## [DATASET RECORDS]
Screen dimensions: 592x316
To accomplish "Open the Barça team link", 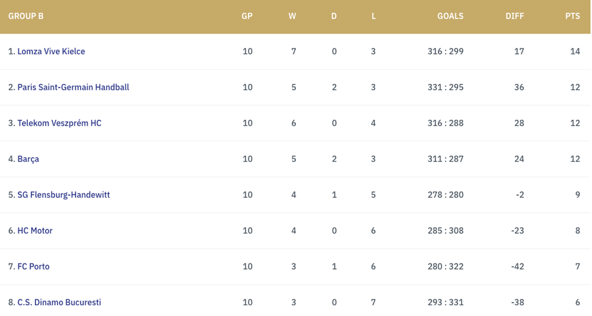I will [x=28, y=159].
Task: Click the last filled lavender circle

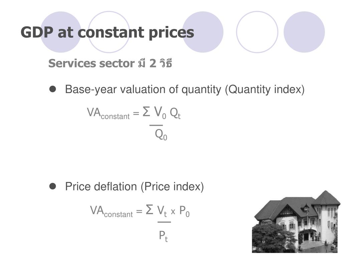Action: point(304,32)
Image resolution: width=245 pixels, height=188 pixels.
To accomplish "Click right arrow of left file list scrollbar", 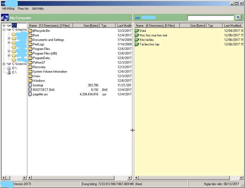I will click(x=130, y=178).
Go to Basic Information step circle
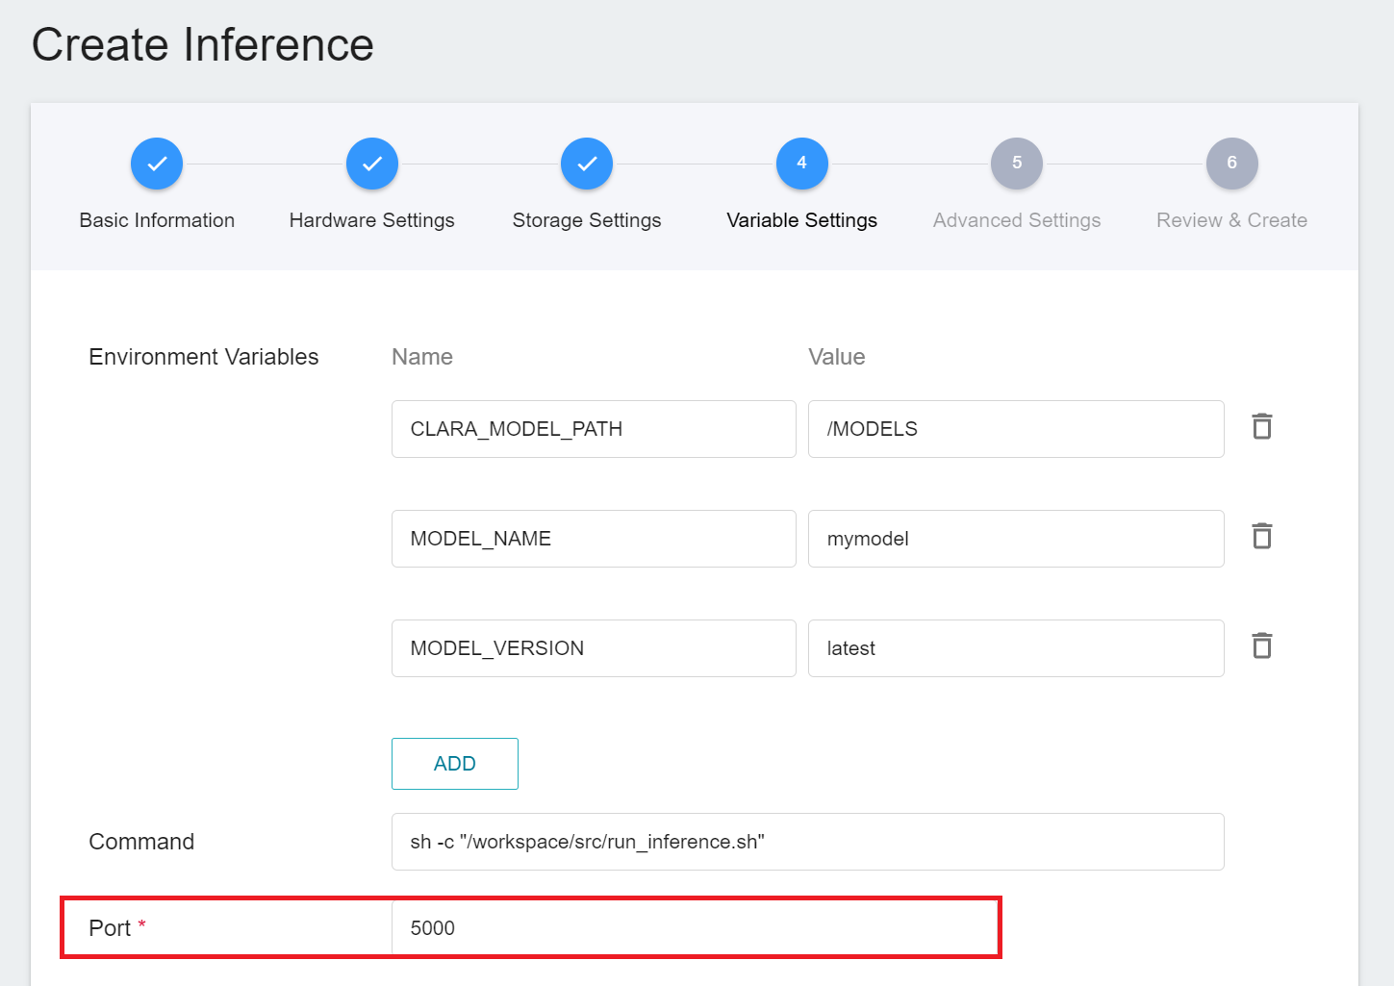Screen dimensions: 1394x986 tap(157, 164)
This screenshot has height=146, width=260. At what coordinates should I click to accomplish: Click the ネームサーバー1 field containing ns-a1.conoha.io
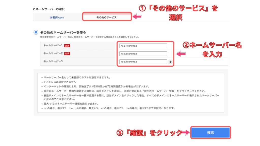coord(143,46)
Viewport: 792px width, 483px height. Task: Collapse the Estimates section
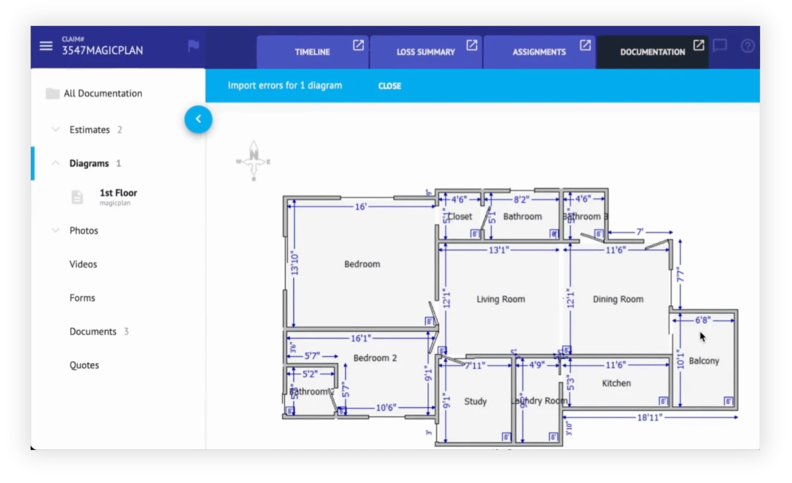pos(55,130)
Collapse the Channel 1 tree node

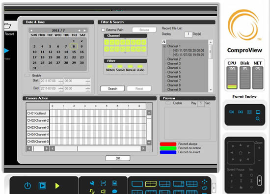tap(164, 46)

## [TO DO]
Restate exactly, and only, the lines from the one that holds "Viewport: 792px width, 483px" down to the last line of the material above. Omit the pictures.

## [WRITTEN SOLUTION]
Viewport: 792px width, 483px height. Task: Collapse the Estimates section
pos(55,130)
Collapse the Channel 1 tree node

tap(164, 46)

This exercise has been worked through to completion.